[器材和试剂]

●  LB+Amp

●  LB+Amp/Glu[LB ，50ug/ml Amp，l％葡萄糖]

●  IPTG

●  M13K07辅助噬菌体（Stratagene）

●  PEG 8000（Sigma）

●  NaCl

●  TBS

●  SW40异质同晶聚合物管（Beckman）

 

[方法]

1．将含有单克隆噬菌粒的菌落接种到10ul LB+Amp/Glu中，37℃过夜培养（在lac启动  子的控制下，葡萄糖能抑制pⅧ基因的表达）。

2．用500ml LB+Amp稀释过夜培养液，使之OD₆₀₀＝0．05；并在37℃下用2L烧瓶剧烈  振荡培养（至少300r/min），直到OD₆₀₀＝0．25。

3．37℃极温和搅动孵育15分钟。加入IPTG（终浓度为0．1mmol/L）诱导源自lac启动  ·子的pⅧ表达，并用辅助噬菌体M13K07（mol＝30）进行超感染。混合并在37℃下静置15分钟感染。37℃剧烈振荡孵育培养物5小时。

4．将细菌/噬菌体上清在4℃5000r/min离心30分钟，回收上清液。

5．加PEG 8000和NaCl溶液（其终浓度分别为4％和0．5mol/L）沉淀噬菌体颗粒，4℃冰上4小时。

6．4℃5000r/min离心40分钟回收噬菌体沉淀，并用1/10原体积的TBS重悬。
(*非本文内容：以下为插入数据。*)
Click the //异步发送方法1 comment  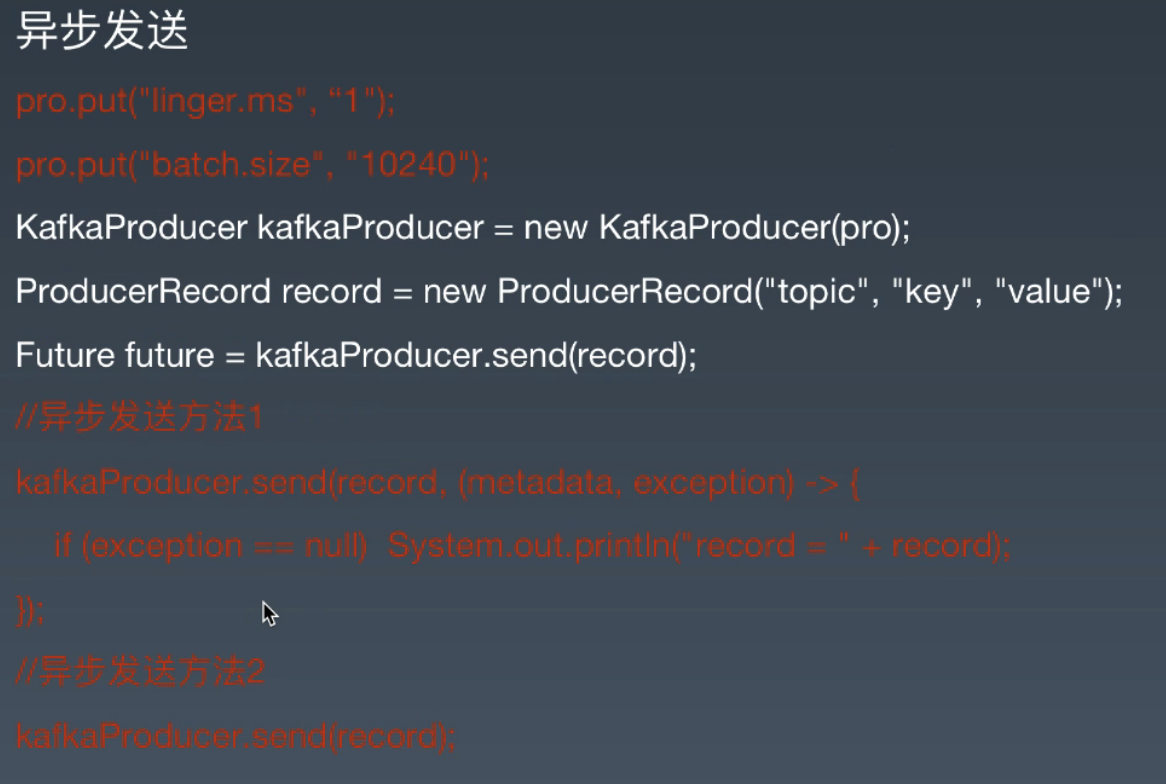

7．70℃水浴孵育噬菌体上清30分钟，使污染的细菌蛋白变性；再4℃10000r/min离心30分钟除之。

8．将PEG 8000/NaCl加入所得到的上清，再次沉淀噬茵体，4℃冰上孵育2小时。

9．4℃10000r/min离心30分钟，  用10ml PBS重悬噬菌体沉淀。  以8000r/min再次离心15分钟，以去除不溶物质。   

10．在LB+Amp平板上滴定噬菌体TU值。